目前基因组编辑作物的瓶颈是如何对那些与农业相关的基因进行发现并进行优先的编辑,以及政府如何严格控制这些作物。本文将通过三个要点去克服目前基因作物的瓶颈:
候选基因的发现以及其优先顺序是整个植物育种的最关键的第一步,与传统育种,使用基因组编辑的作物改良非常依赖于候选基因。目前候选基因的发现所遇到的挑战是如何将基因组组装,功能注释,表型,基因型和关联研究的结果整合起来选出你想要编辑的基因。
如何将具有黄金标准,并具有多样性的种质和基因型提供给更广泛的研究群体,对于通过基因组编辑来影响性状和基因关联,这将会非常重要。基因的表征为基因组编辑提供了基因编辑优先级,但绝大多数作物基因仍未被定性。目前的方法都比较局限于,利用模式植物对其他物种的基因进行同源基因寻找,进一步来确定该物种基因的功能。但是,种间的基因功能和内容都上有差异的,这样的方法可能并不是非常的准确和完美。因此,需要对非模式作物和作物野生近缘种进行的基因表征的探测。另外,开放性数据将会很好的让整个农业科学的社区收益 (可减少不必要重复性的工作,浪费人力物力资源等)。公共部门应通过推动跨大学和其他公共研究组织的数据共享举措,树立起开放性资源的榜样。
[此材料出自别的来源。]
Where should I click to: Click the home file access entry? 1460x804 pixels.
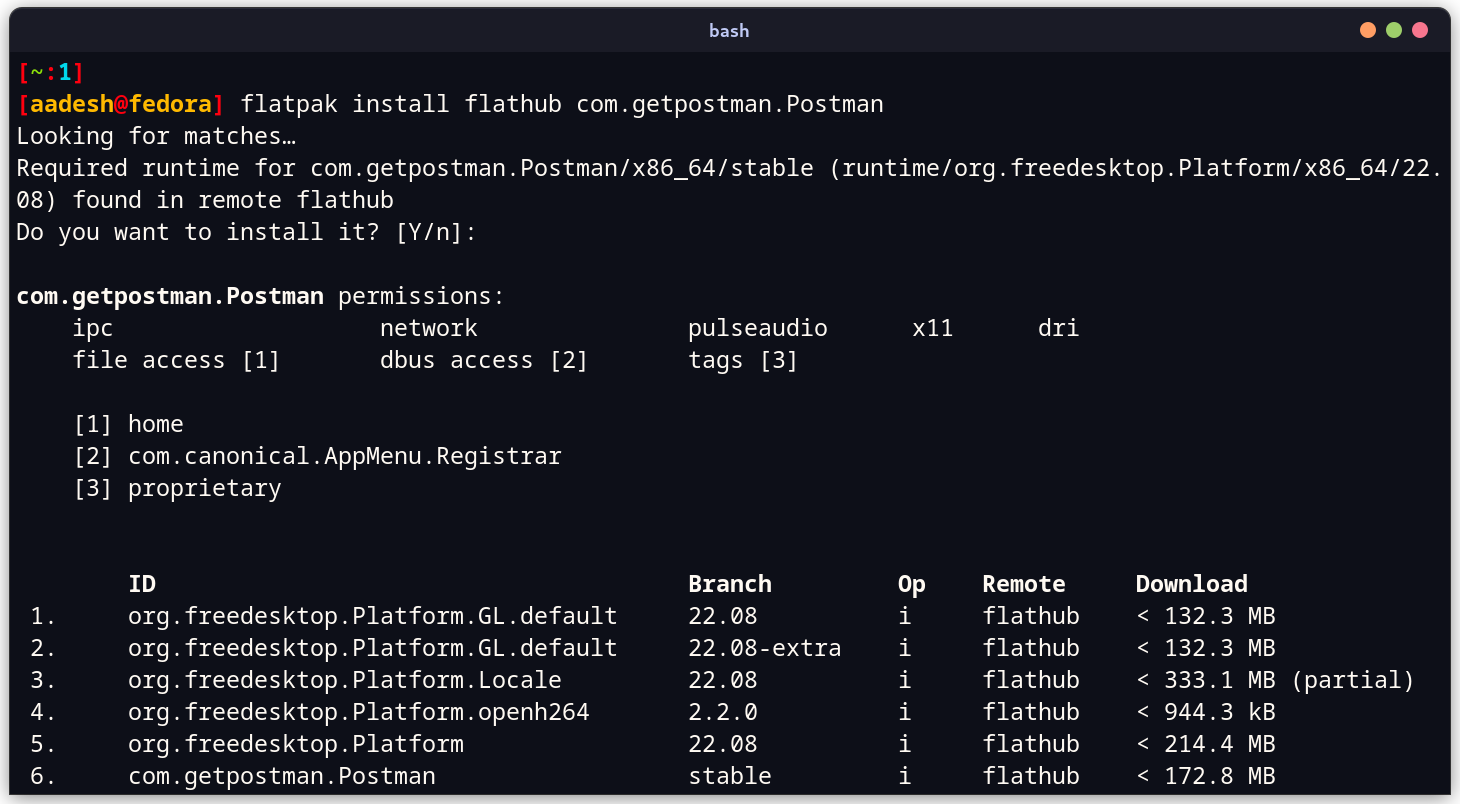click(x=156, y=423)
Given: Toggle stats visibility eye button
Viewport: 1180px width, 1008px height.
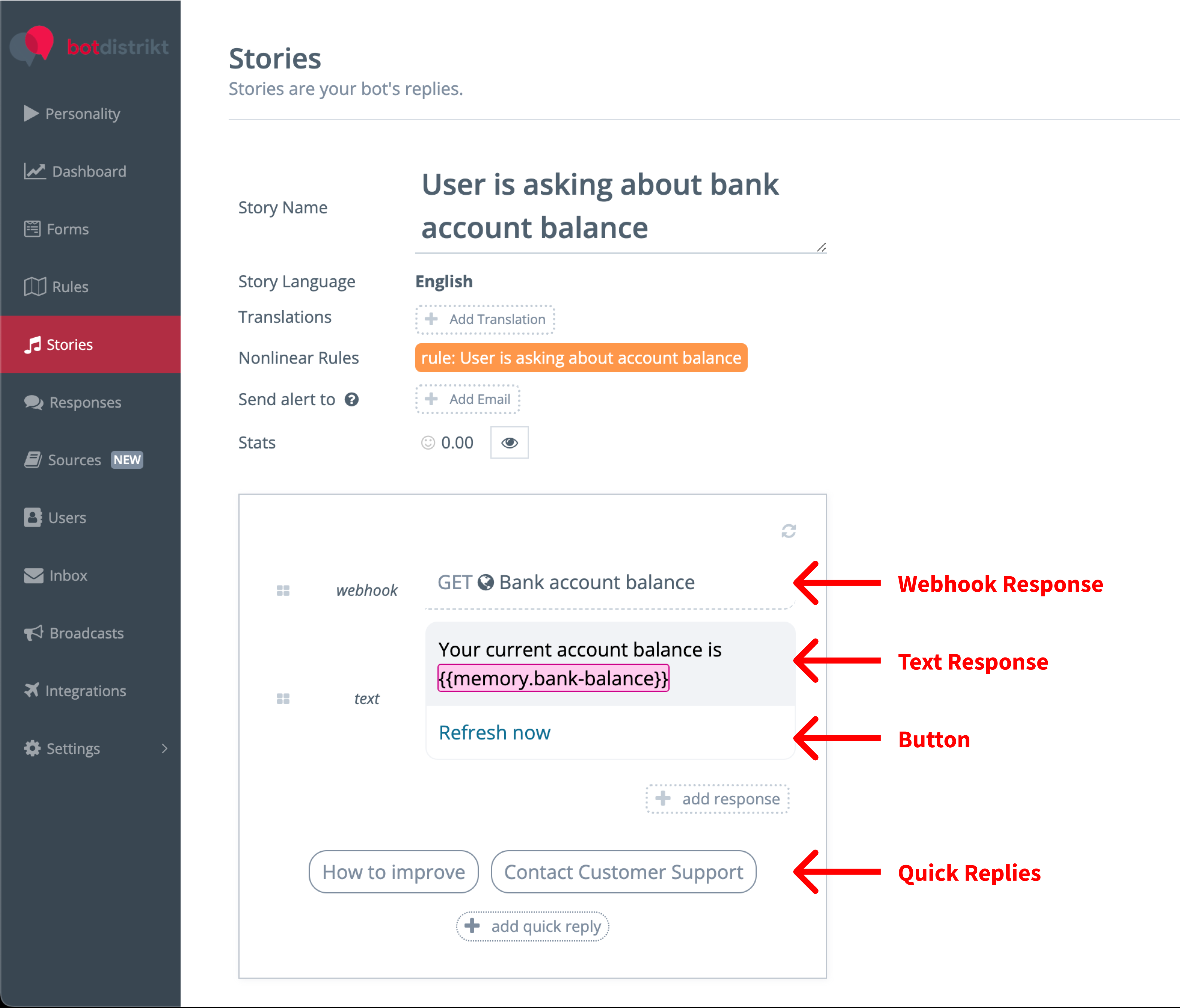Looking at the screenshot, I should click(x=509, y=443).
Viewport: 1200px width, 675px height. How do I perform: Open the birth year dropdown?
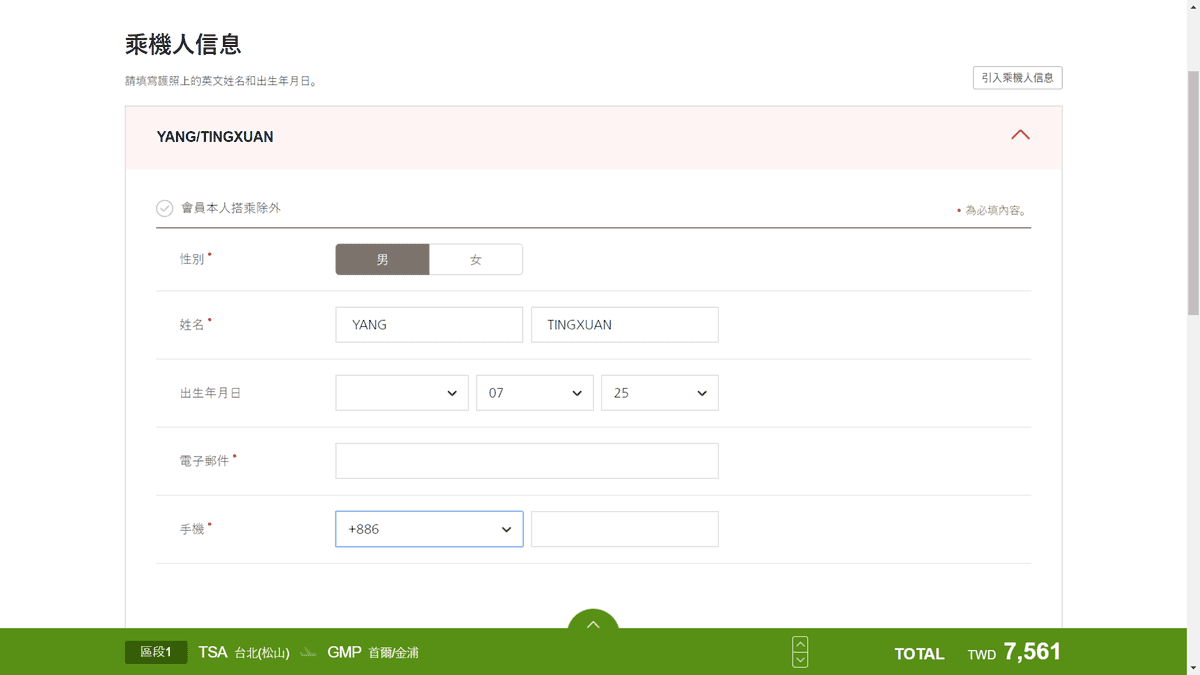pyautogui.click(x=402, y=393)
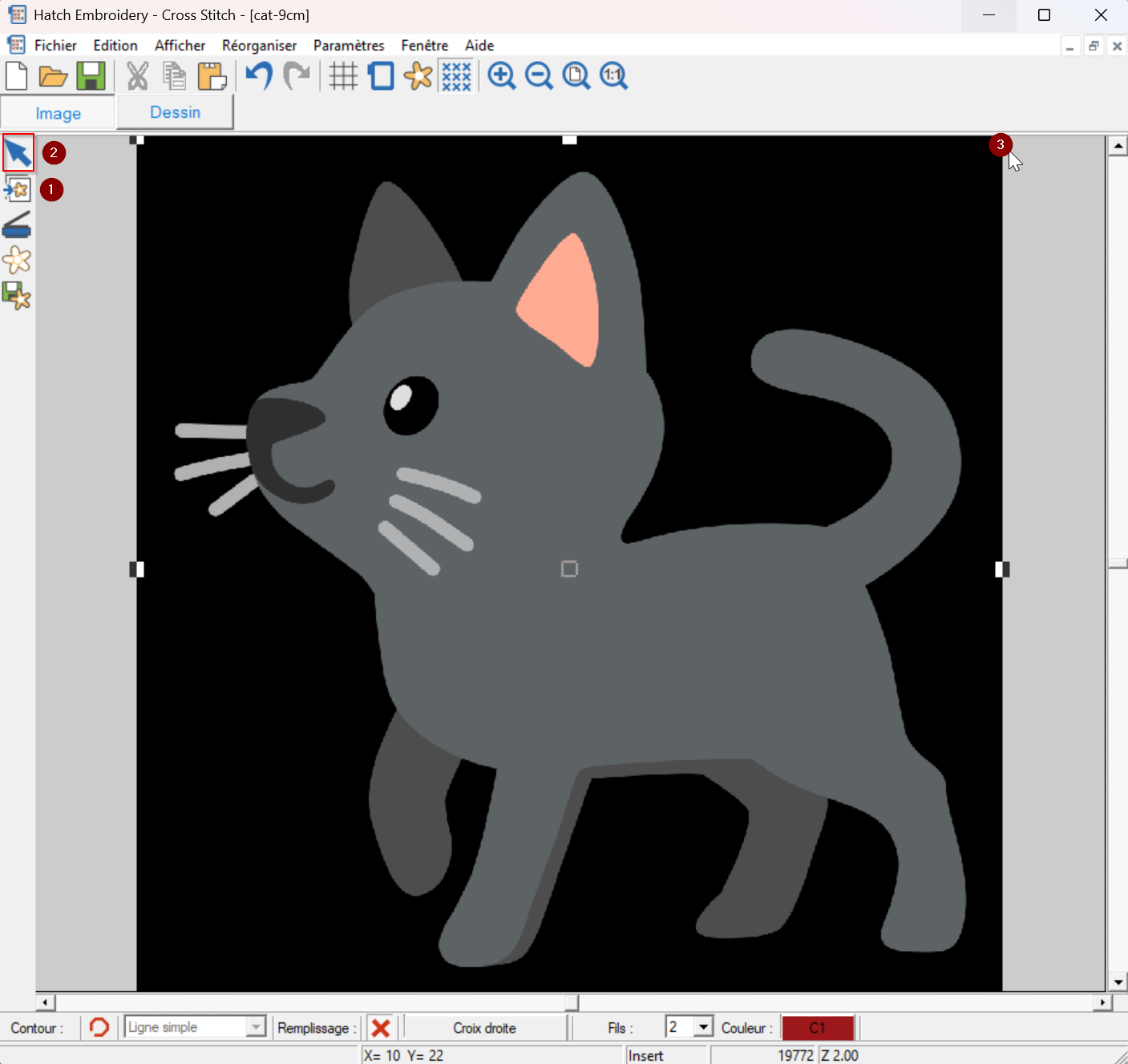This screenshot has width=1128, height=1064.
Task: Toggle the grid display
Action: click(x=343, y=76)
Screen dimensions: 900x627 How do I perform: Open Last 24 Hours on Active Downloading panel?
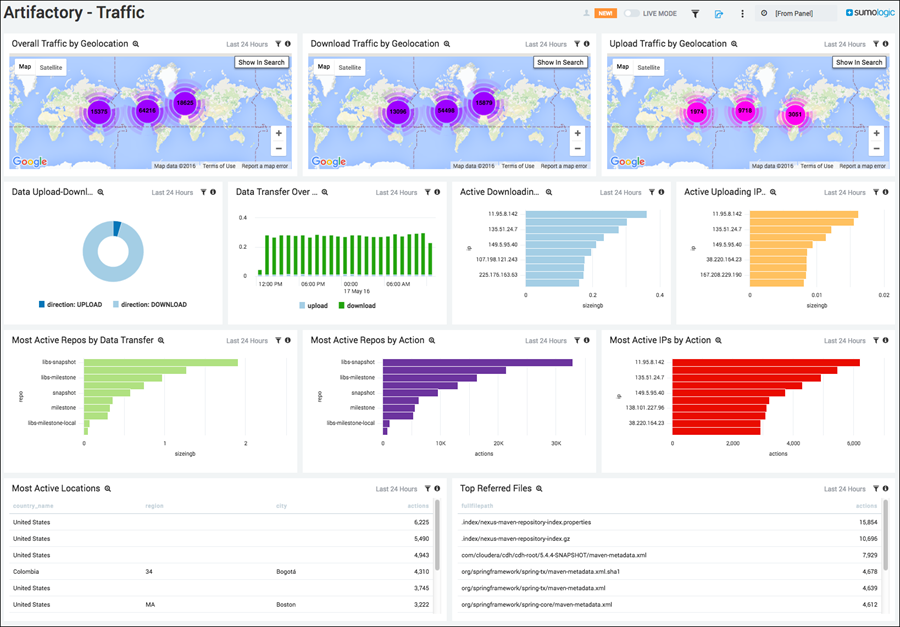click(x=620, y=192)
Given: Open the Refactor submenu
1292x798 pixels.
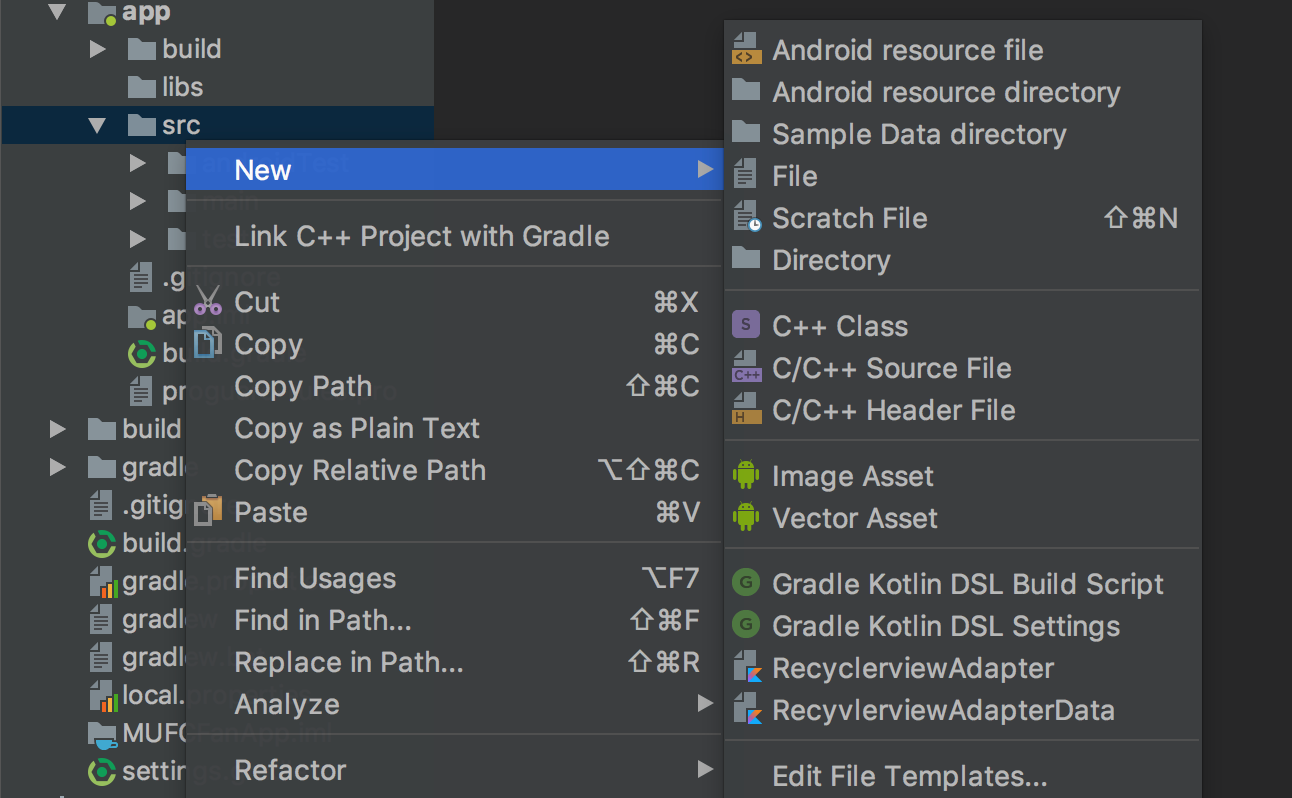Looking at the screenshot, I should click(290, 770).
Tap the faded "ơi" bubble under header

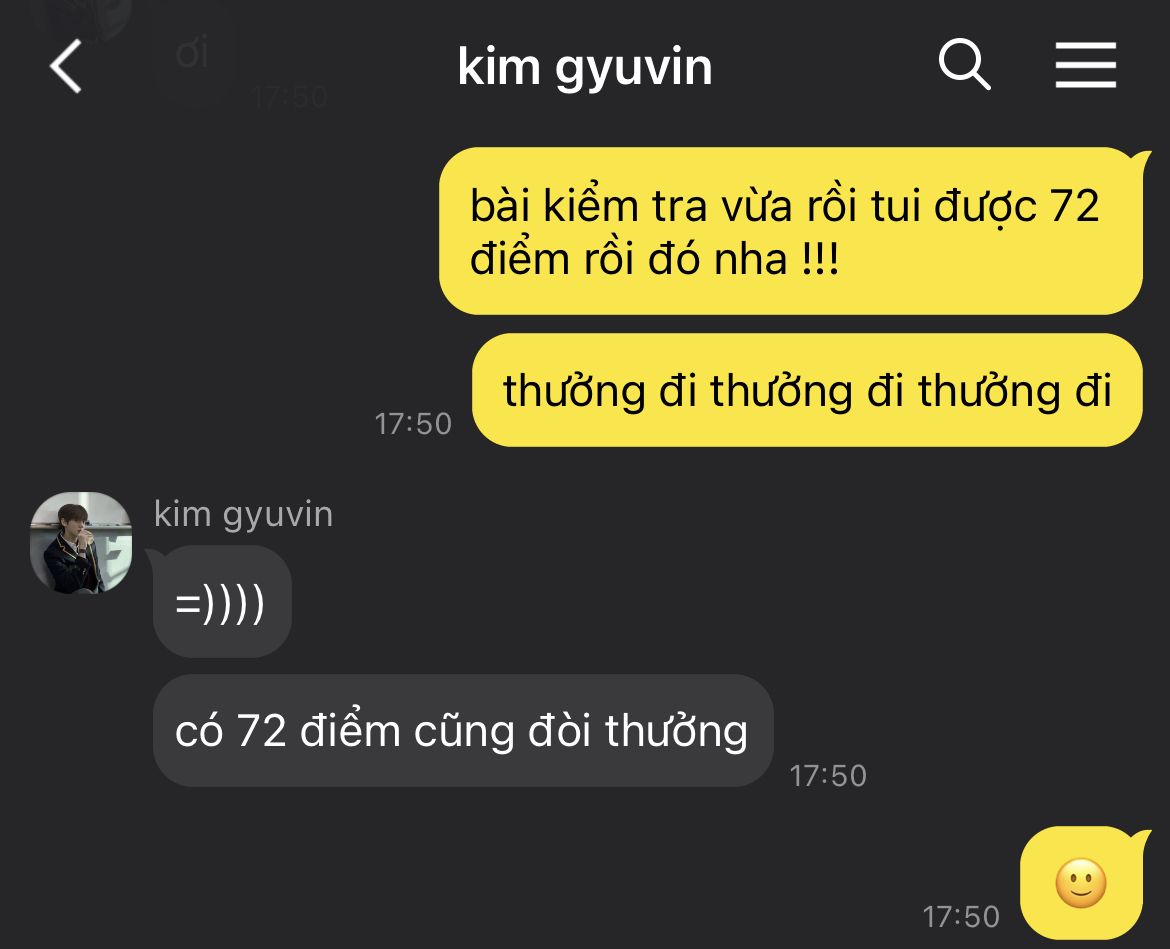(193, 54)
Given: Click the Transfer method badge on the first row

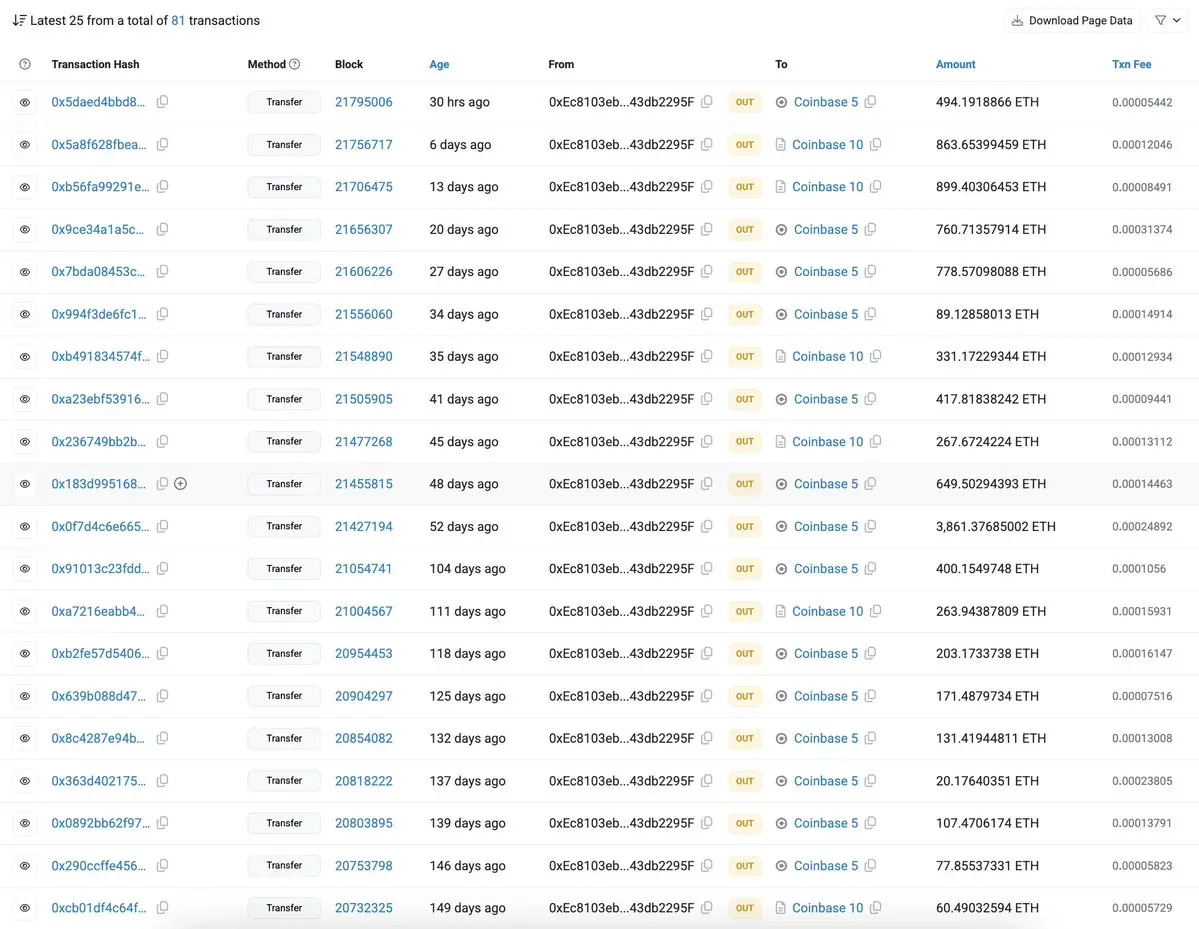Looking at the screenshot, I should (x=283, y=101).
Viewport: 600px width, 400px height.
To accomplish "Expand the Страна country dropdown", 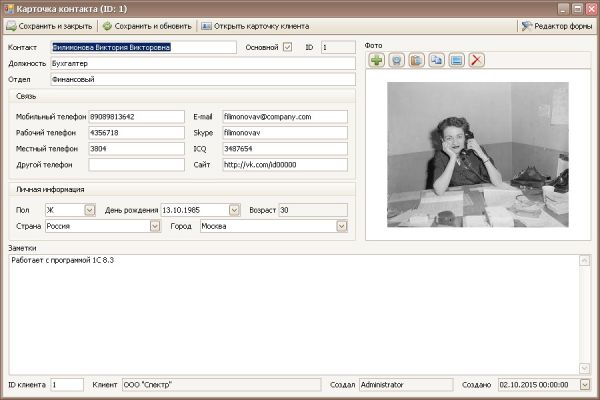I will pyautogui.click(x=155, y=226).

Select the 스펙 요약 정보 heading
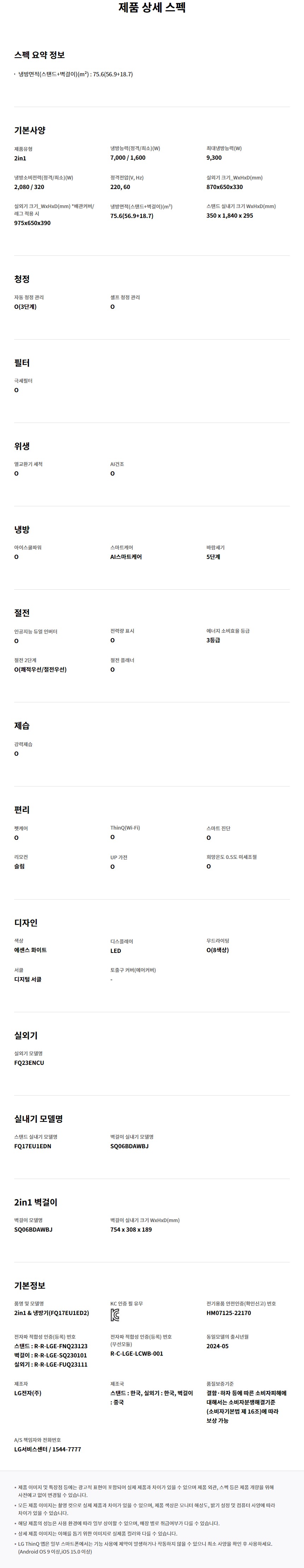tap(40, 55)
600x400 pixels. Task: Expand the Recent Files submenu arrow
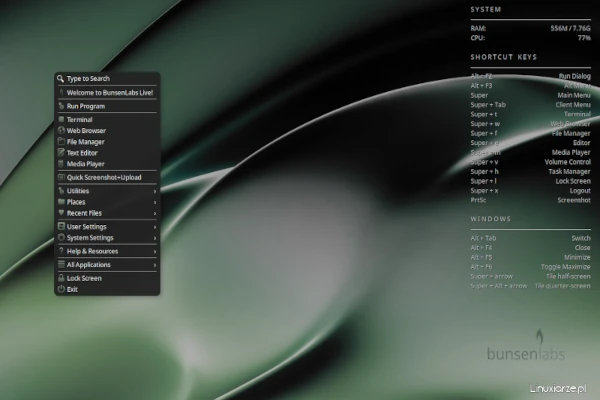[x=155, y=213]
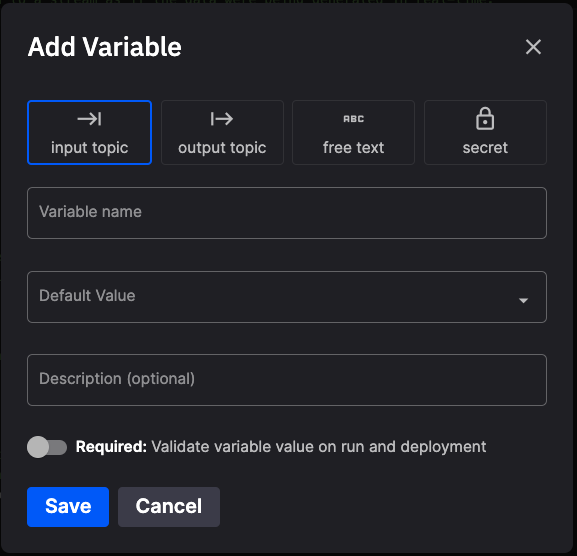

将不同类型的“omics”和表型的数据整合在一起,以大规模检测作物基因组编辑目标基因。网络分析可以帮助汇集混杂的数据类型,以允许非假设驱动的查询与特征相关的目标基因的发现。通过利用蛋白质 - 蛋白质相互作用,文献文本挖掘,共表达,基因组邻域信息,基因功能和,功能网络提供高于任何单一方法利用使用拟南芥同源的预测准确度的方法。因此,在作物基因发现和基因优先排序中更全面地使用网络分析将确保针对一系列农艺性状的基因编辑目标的可行和可用性。
对基因组编辑作物的限制性管理可能会限制这些作物对农业的未来影响。虽然将基因组编辑纳入植物育种有很多好处,但公众认知在生物技术的商业化中起着重要作用。转基因食品在一些国家由于其新颖性和对健康的负面影响而缺乏广泛的公众认可,这也可能影响基因组编辑作物的公众形象。公众的担忧可能会对政府机构施加压力,限制农业生物技术的应用,限制科学创新。因此,科学家,媒体和监管机构应该强调让公众参与有关基因组编辑安全性的事实讨论。基因组编辑的作物可以增加消费者对农业生物技术的接受度,因为这种技术并不同于转基因,这是公众的主要关注。还需要更加透明的立法,以适应当前和未来的植物育种技术。